[Entradas sobre onde os itens aparecem]
§

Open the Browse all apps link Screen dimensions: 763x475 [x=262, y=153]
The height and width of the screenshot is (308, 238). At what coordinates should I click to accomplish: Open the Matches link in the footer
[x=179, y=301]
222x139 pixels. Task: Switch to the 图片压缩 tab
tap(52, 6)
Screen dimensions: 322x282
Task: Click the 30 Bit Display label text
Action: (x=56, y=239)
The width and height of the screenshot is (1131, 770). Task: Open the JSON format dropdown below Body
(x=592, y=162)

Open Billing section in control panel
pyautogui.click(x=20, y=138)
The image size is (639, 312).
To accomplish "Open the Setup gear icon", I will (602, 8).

§

Digite novamente todas as linhas acima, sem nenhuma alteração.

# RESULTADO DO EXERCÍCIO
Open the Browse all apps link Screen dimensions: 763x475 [x=262, y=153]
The height and width of the screenshot is (308, 238). At what coordinates should I click to accomplish: Open the Matches link in the footer
[x=179, y=301]
222x139 pixels. Task: Switch to the 图片压缩 tab
tap(52, 6)
Screen dimensions: 322x282
Task: Click the 30 Bit Display label text
Action: (x=56, y=239)
The width and height of the screenshot is (1131, 770). Task: Open the JSON format dropdown below Body
(x=592, y=162)

Open Billing section in control panel
pyautogui.click(x=20, y=138)
The image size is (639, 312).
To accomplish "Open the Setup gear icon", I will (602, 8).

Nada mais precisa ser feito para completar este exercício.